# MATERIAL FOR THIS TASK start
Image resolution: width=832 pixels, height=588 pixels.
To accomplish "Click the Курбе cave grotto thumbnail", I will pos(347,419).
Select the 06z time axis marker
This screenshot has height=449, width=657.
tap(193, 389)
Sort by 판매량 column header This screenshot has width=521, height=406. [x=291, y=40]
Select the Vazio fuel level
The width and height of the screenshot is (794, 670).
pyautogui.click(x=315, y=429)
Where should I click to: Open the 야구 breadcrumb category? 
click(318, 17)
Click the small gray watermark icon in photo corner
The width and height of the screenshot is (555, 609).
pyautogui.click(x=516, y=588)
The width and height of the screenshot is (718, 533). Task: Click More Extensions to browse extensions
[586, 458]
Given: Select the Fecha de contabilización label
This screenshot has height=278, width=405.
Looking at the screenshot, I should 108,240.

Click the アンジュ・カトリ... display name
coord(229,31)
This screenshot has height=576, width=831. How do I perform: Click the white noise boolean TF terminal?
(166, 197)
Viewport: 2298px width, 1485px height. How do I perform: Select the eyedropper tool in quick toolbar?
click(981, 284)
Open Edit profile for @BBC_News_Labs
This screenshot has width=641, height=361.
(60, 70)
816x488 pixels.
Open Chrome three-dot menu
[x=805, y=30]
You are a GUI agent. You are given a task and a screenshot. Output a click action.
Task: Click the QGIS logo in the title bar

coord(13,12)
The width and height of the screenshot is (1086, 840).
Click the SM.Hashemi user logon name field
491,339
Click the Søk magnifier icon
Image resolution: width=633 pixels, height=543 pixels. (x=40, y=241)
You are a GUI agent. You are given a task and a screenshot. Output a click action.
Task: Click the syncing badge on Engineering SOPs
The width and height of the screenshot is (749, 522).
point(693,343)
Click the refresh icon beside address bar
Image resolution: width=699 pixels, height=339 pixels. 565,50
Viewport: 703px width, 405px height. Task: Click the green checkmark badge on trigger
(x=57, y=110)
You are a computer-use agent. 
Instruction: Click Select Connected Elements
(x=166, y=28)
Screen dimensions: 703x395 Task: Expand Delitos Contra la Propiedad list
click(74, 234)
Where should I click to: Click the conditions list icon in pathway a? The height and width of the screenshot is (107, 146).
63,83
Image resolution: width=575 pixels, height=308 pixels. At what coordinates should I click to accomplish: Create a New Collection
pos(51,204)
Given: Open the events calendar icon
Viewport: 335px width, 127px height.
# MATERIAL FOR THIS TASK end
Can you rewrite all of the rows above as a numbered list, one line per item, leaving out the blank lines?

1. Image resolution: width=832 pixels, height=588 pixels.
2. To accomplish "Click the Курбе cave grotto thumbnail", I will pos(347,419).
3. Select the 06z time axis marker
4. This screenshot has height=449, width=657.
5. tap(193, 389)
6. Sort by 판매량 column header This screenshot has width=521, height=406. [x=291, y=40]
7. Select the Vazio fuel level
8. The width and height of the screenshot is (794, 670).
9. pyautogui.click(x=315, y=429)
10. Where should I click to: Open the 야구 breadcrumb category? 
11. click(318, 17)
12. Click the small gray watermark icon in photo corner
13. The width and height of the screenshot is (555, 609).
14. pyautogui.click(x=516, y=588)
15. The width and height of the screenshot is (718, 533). Task: Click More Extensions to browse extensions
16. [586, 458]
17. Given: Select the Fecha de contabilización label
18. This screenshot has height=278, width=405.
19. Looking at the screenshot, I should 108,240.
20. Click the アンジュ・カトリ... display name
21. coord(229,31)
22. This screenshot has height=576, width=831. How do I perform: Click the white noise boolean TF terminal?
23. (166, 197)
24. Viewport: 2298px width, 1485px height. How do I perform: Select the eyedropper tool in quick toolbar?
25. click(981, 284)
26. Open Edit profile for @BBC_News_Labs
27. This screenshot has width=641, height=361.
28. (60, 70)
29. 816x488 pixels.
30. Open Chrome three-dot menu
31. [x=805, y=30]
32. You are a GUI agent. You are given a task and a screenshot. Output a click action.
33. Task: Click the QGIS logo in the title bar
34. coord(13,12)
35. The width and height of the screenshot is (1086, 840).
36. Click the SM.Hashemi user logon name field
37. 491,339
38. Click the Søk magnifier icon
39. Image resolution: width=633 pixels, height=543 pixels. (x=40, y=241)
40. You are a GUI agent. You are given a task and a screenshot. Output a click action.
41. Task: Click the syncing badge on Engineering SOPs
42. The width and height of the screenshot is (749, 522).
43. point(693,343)
44. Click the refresh icon beside address bar
45. Image resolution: width=699 pixels, height=339 pixels. 565,50
46. Viewport: 703px width, 405px height. Task: Click the green checkmark badge on trigger
47. (x=57, y=110)
48. You are a computer-use agent. 
49. Instruction: Click Select Connected Elements
50. (x=166, y=28)
51. Screen dimensions: 703x395 Task: Expand Delitos Contra la Propiedad list
52. click(74, 234)
53. Where should I click to: Click the conditions list icon in pathway a? The height and width of the screenshot is (107, 146).
54. 63,83
55. Image resolution: width=575 pixels, height=308 pixels. At what coordinates should I click to accomplish: Create a New Collection
56. pos(51,204)
57. Given: Open the events calendar icon
58. Viewport: 335px width, 127px height.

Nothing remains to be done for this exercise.